▶ STATED EXERCISE
Turn the records from the line containing "Given: Add new work type record icon" through the line containing "Looking at the screenshot, I should (x=479, y=113)." into a JSON list of strings, one string per line with blank lines omitted. Leave the pictures out of the answer.

(Item position entries)
──────

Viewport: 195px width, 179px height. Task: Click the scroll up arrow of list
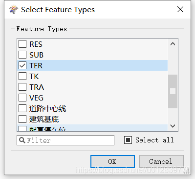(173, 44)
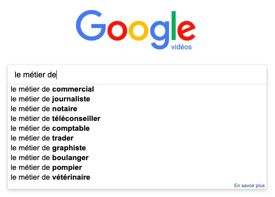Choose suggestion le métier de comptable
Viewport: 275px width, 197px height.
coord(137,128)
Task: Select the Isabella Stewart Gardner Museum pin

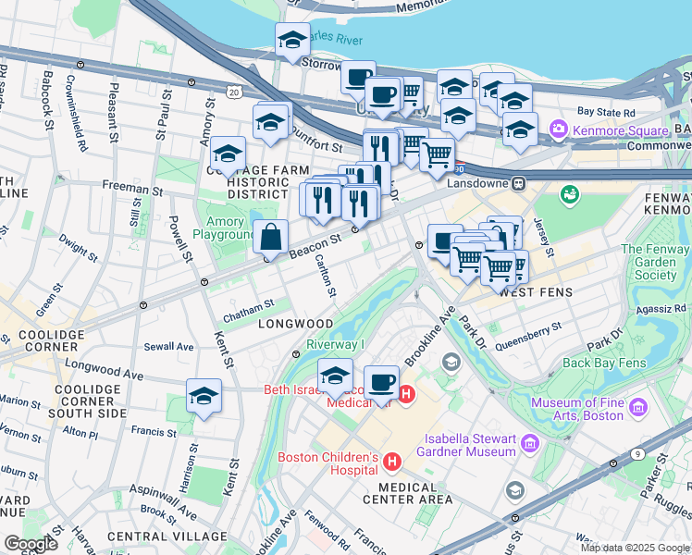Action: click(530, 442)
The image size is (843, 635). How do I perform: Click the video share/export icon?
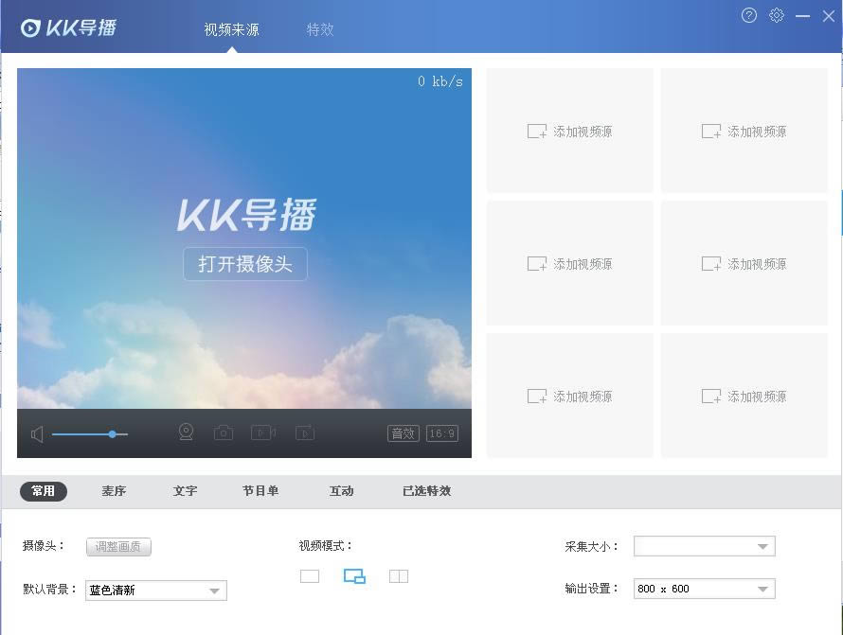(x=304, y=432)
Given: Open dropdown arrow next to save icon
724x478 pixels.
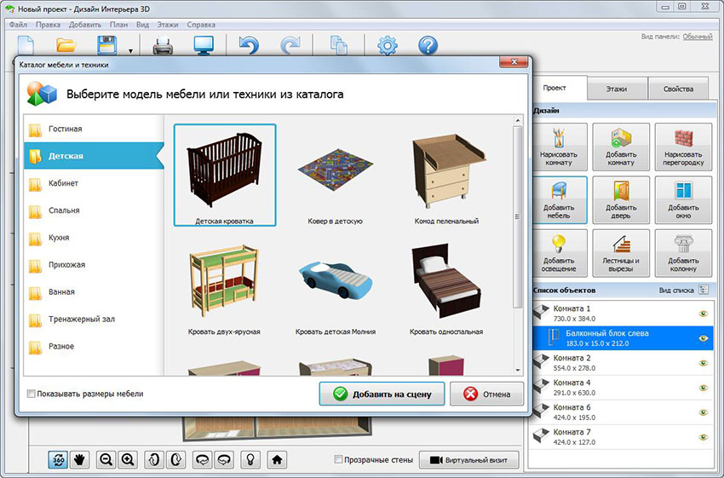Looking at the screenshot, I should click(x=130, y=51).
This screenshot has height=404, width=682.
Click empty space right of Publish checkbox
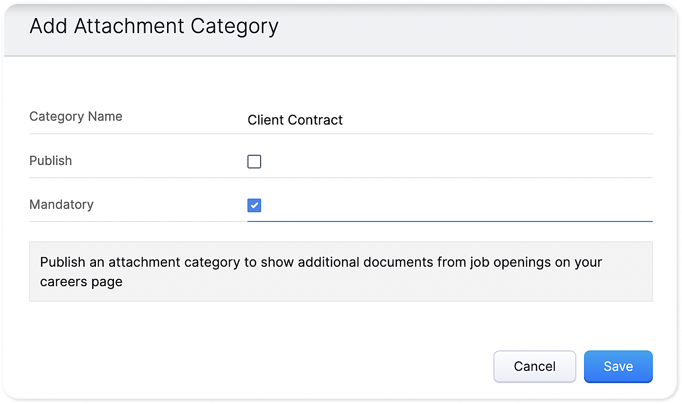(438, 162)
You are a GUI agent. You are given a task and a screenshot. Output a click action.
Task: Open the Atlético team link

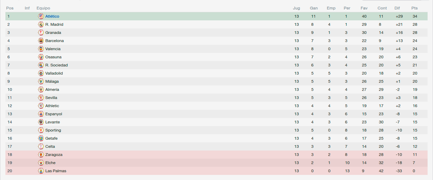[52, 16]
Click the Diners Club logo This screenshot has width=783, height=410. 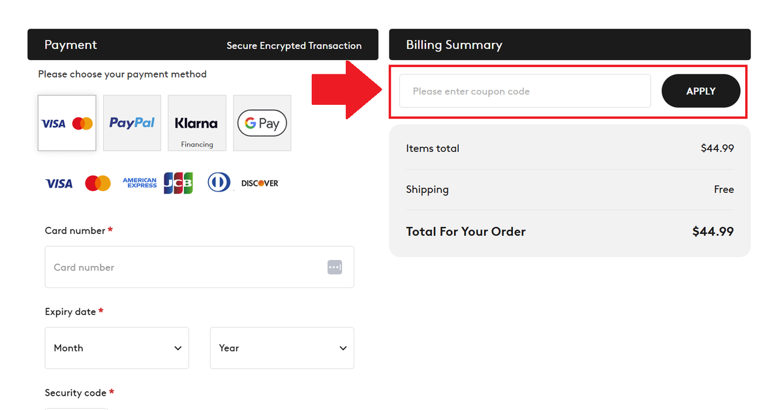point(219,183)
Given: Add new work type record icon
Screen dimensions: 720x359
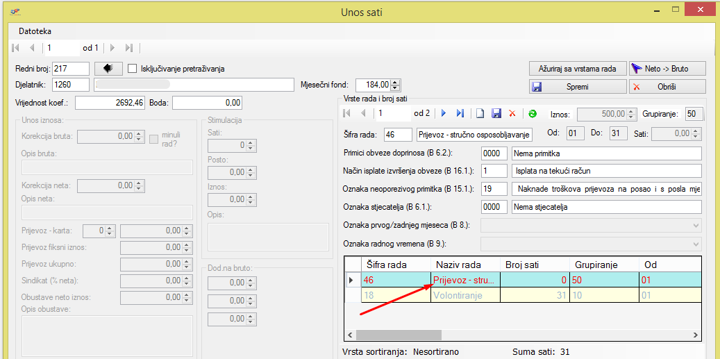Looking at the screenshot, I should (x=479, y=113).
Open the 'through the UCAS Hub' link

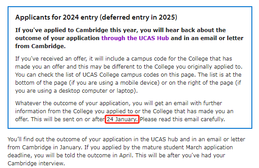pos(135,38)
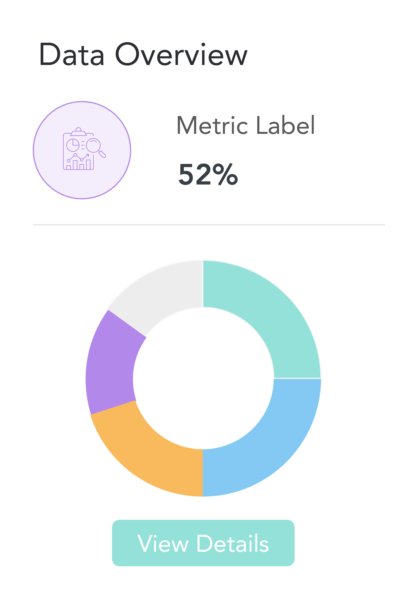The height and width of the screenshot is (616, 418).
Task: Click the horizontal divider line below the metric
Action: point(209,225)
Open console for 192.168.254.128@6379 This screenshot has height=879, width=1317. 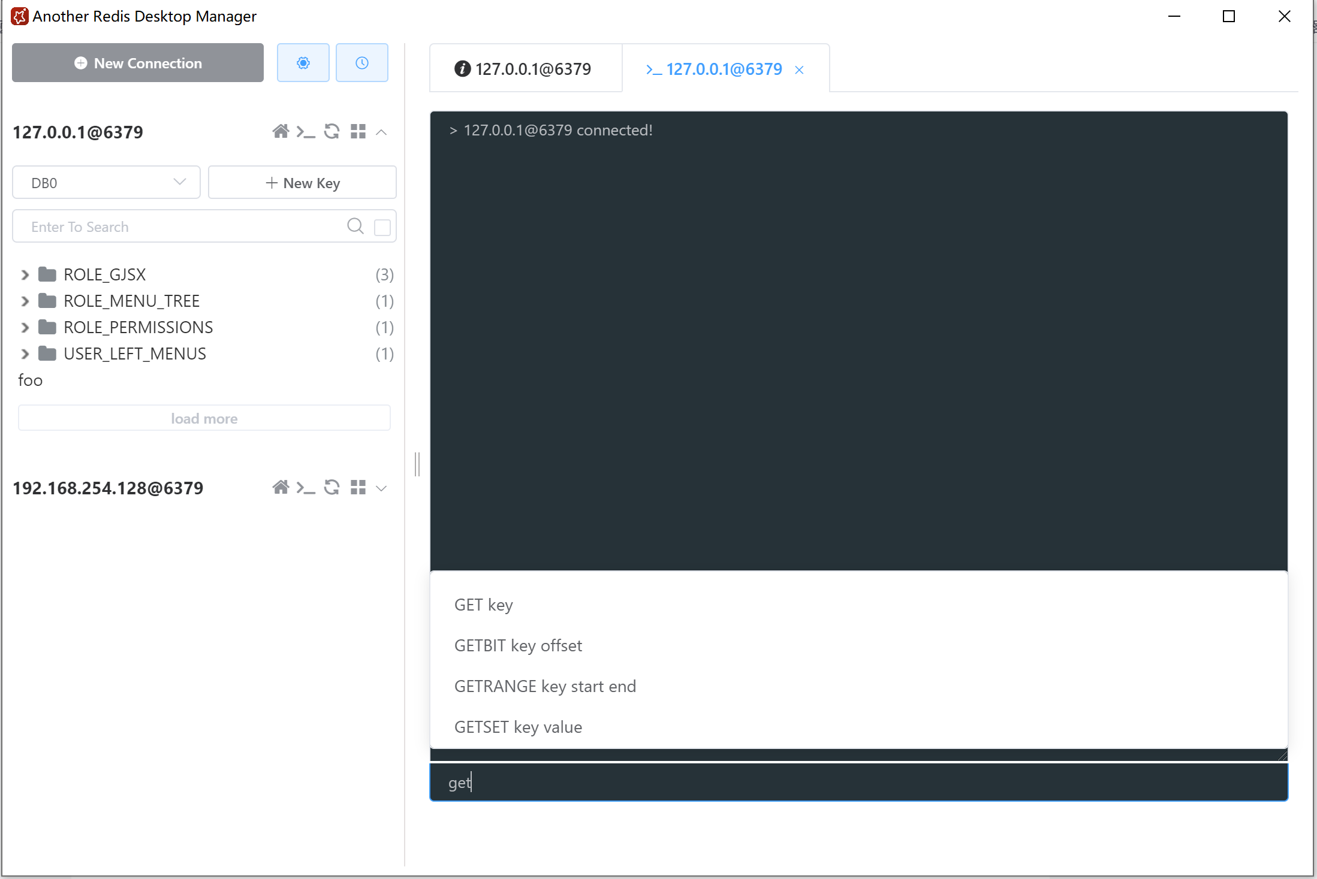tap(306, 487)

──────

▶ OUTPUT FOR THIS EXERCISE
[
  "Given: Add new work type record icon",
  "Screen dimensions: 720x359",
  "Looking at the screenshot, I should (x=479, y=113)."
]